Task to complete: The line with "468x351 pixels.", the line with "Task: Toggle Channel B DC coupling", and all lines between them in the material below: return these exactly, and no others.

Extracted entries:
━━━━━━━━━━━━━━━━

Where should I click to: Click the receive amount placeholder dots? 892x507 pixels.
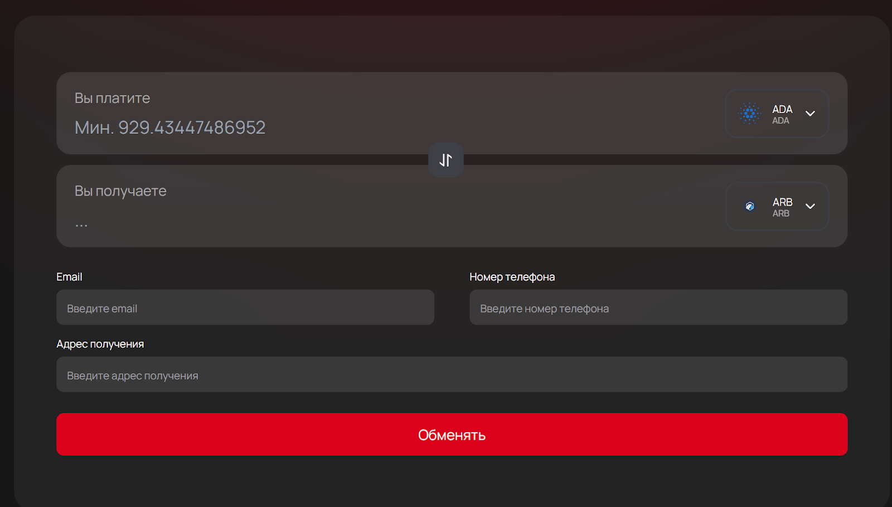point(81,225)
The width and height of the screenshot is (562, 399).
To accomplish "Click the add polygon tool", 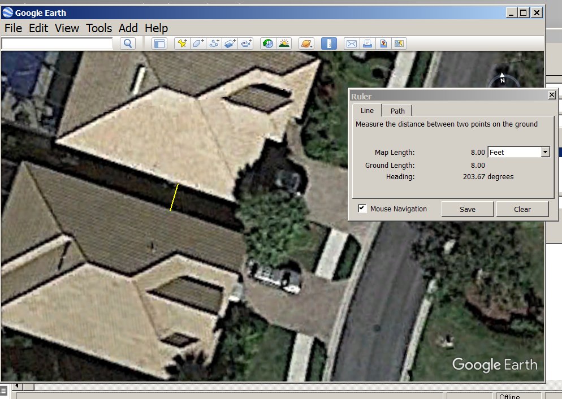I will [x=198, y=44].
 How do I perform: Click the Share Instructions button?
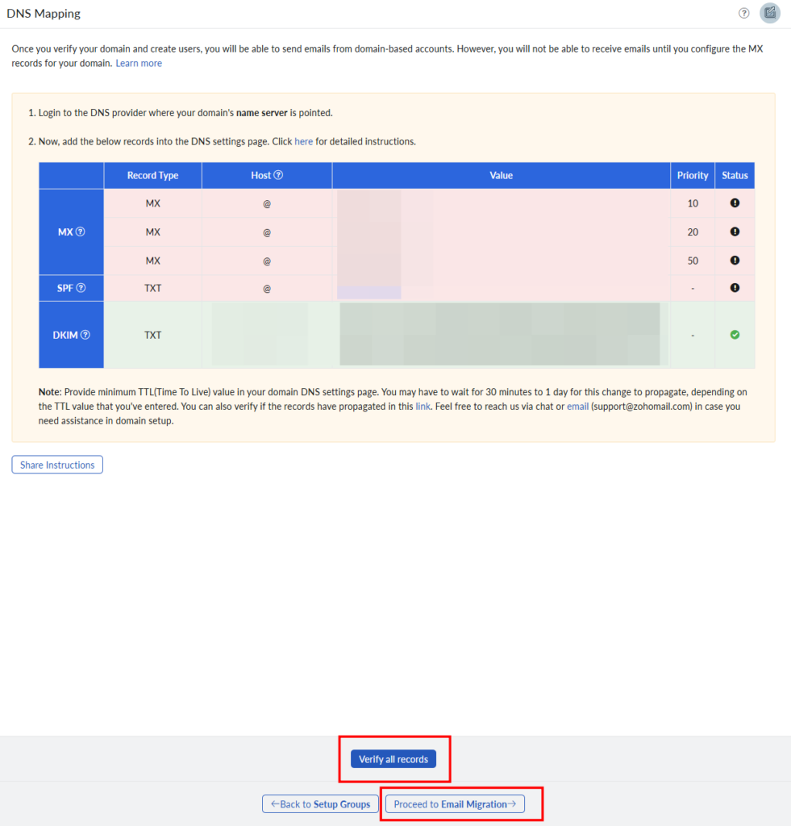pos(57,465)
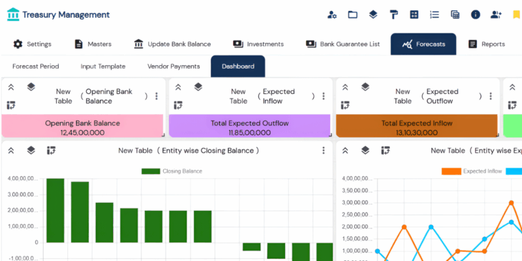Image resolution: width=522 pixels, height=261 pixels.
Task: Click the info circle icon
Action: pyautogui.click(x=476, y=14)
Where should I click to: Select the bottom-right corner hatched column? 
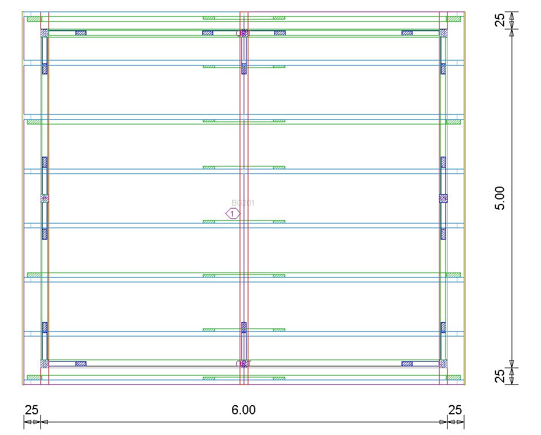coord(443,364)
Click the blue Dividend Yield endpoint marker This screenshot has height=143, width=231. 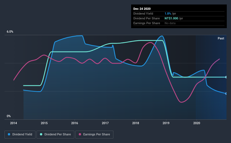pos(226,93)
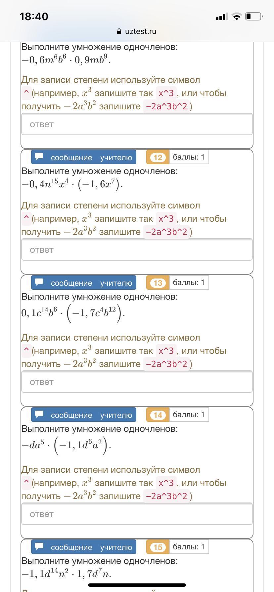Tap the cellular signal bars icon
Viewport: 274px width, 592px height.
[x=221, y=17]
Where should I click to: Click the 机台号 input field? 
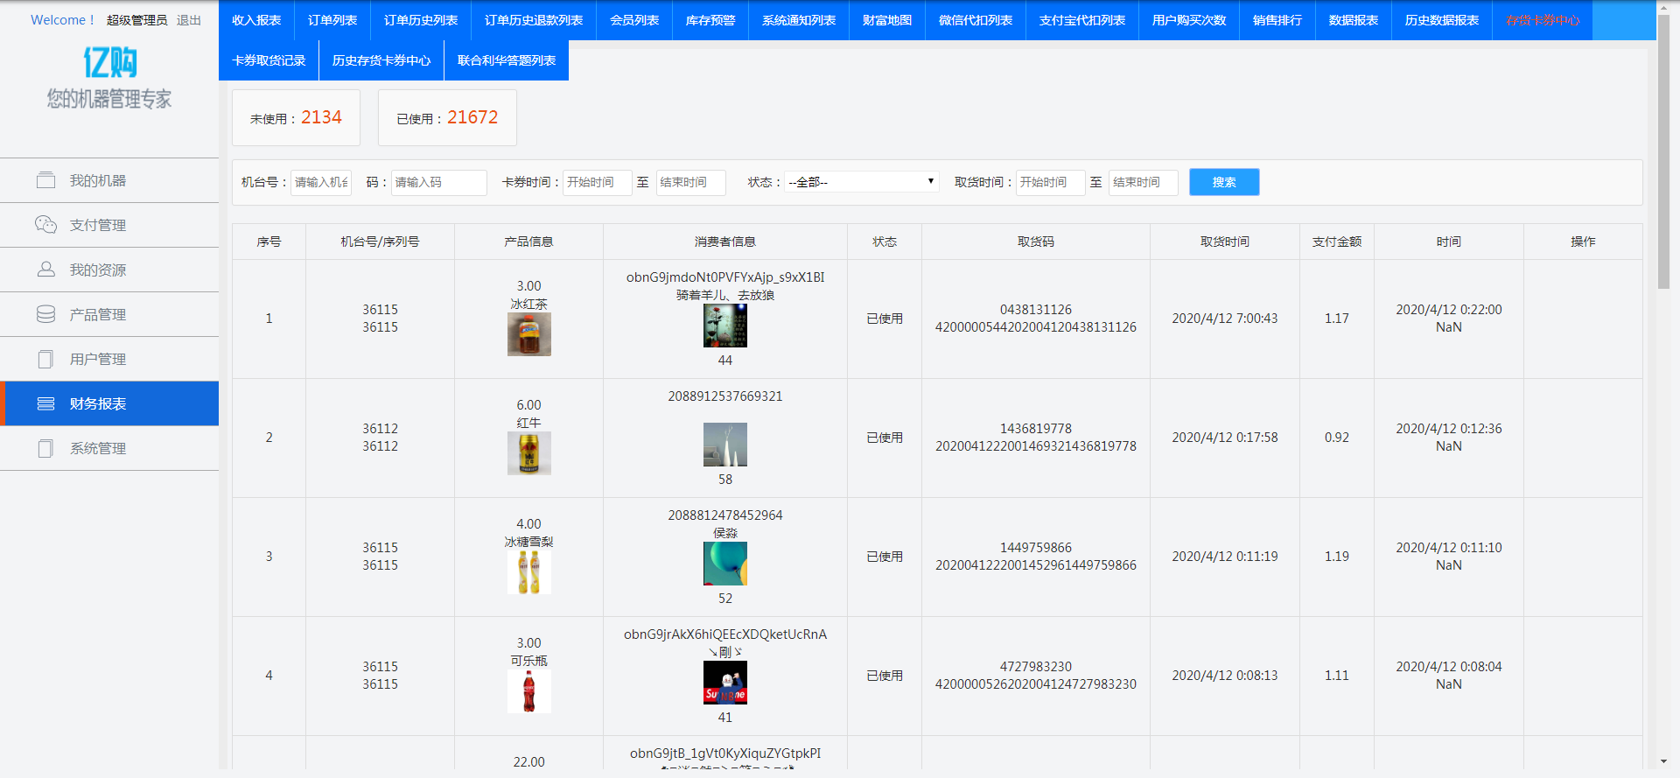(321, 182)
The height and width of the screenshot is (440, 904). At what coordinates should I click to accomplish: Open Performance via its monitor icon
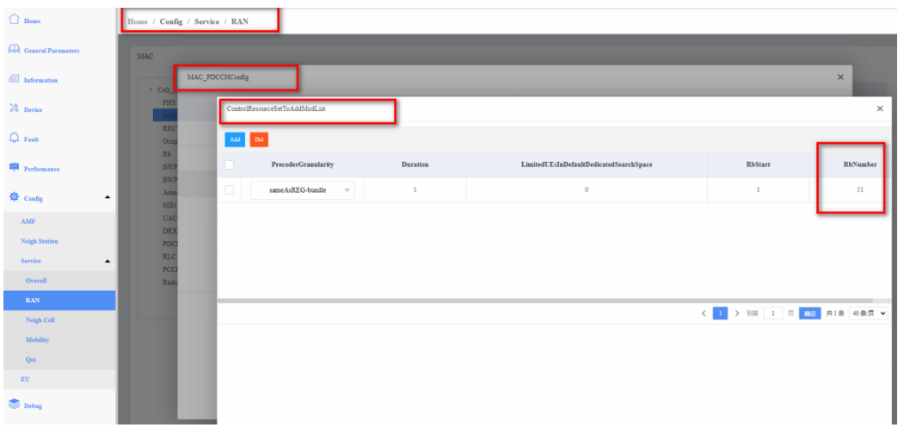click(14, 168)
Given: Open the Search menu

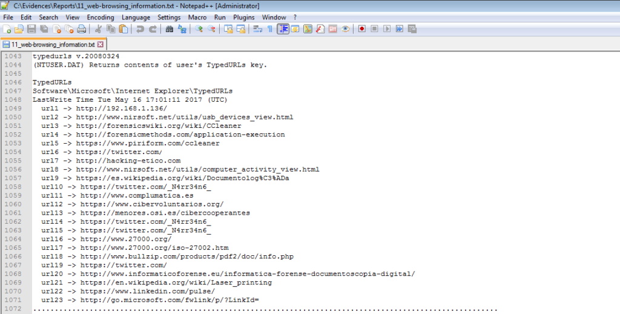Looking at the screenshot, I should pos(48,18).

━━━━━━━━━━━━━━━━

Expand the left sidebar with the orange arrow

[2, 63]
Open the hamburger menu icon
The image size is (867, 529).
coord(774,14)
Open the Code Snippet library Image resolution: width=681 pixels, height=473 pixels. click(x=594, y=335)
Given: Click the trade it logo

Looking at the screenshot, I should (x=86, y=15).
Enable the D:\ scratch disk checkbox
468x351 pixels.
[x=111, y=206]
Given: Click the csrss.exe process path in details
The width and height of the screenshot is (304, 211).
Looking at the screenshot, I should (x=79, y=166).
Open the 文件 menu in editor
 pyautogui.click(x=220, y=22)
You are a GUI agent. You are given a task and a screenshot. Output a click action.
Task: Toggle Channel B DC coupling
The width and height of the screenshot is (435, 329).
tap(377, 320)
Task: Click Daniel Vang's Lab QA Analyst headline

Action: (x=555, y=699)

━━━━━━━━━━━━━━━━

Answer box:
468x351 pixels.
[x=111, y=206]
Given: Click the csrss.exe process path in details
The width and height of the screenshot is (304, 211).
Looking at the screenshot, I should (x=79, y=166).
Open the 文件 menu in editor
 pyautogui.click(x=220, y=22)
You are a GUI agent. You are given a task and a screenshot. Output a click action.
Task: Toggle Channel B DC coupling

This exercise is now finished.